O mais espantoso é perceber que o raciocínio dos cristãos que pensam assim é semelhante ao do autor da música citada: se alguém não se ama, não conseguirá amar ao próximo.
Esse “terceiro mandamento” não está no texto por uma simples razão: o homem, por natureza, já se ama demais e não precisa ser estimulado a se amar ainda mais. Jesus parte do princípio de que esse amor-próprio já existe. As palavras de Paulo corroboram esse pensamento. “Porque ninguém jamais odiou a própria carne; antes, a alimenta e dela cuida” (Ef 5.29).
Quando a Escritura menciona o amor-próprio, trata-o como um problema: “Sabe, porém, isto: nos últimos dias, sobrevirão tempos difíceis, pois os homens serão egoístas [amantes de si mesmos, na versão Revista e Corrigida de Almeida]” (2Tm 3.1-2).

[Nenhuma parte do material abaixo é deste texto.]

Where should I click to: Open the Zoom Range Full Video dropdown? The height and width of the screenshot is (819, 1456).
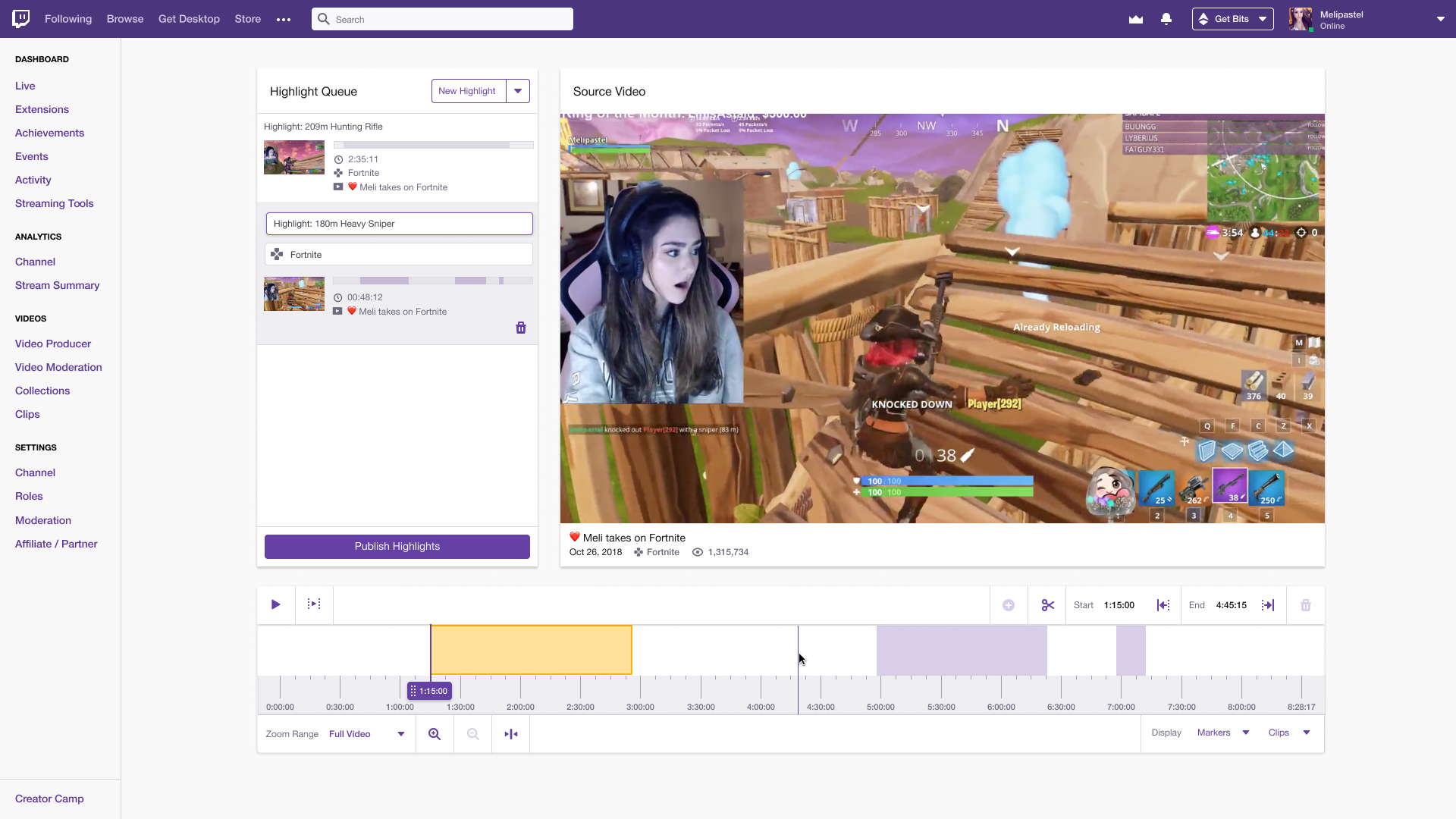367,734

A despeito disso, várias publicações cristãs e inúmeros pregadores têm afirmado enfaticamente que o homem deve amar a si mesmo. Com isso, ensinam que o homem precisa fazer justamente aquilo que a Escritura aponta como um dos males dos últimos tempos.
Se quisermos honrar a Deus, agindo de maneira bíblica, precisamos entender o que a Escritura, de fato, ensina sobre o amor e o que ela requer que façamos. Somos alvo do amor maior, o amor do Senhor demonstrado na cruz do Calvário, e, por isso, podemos e devemos amá-lo da forma correta, colocando-o em primeiro lugar em nossa vida, e também dispensando esse amor ao próximo.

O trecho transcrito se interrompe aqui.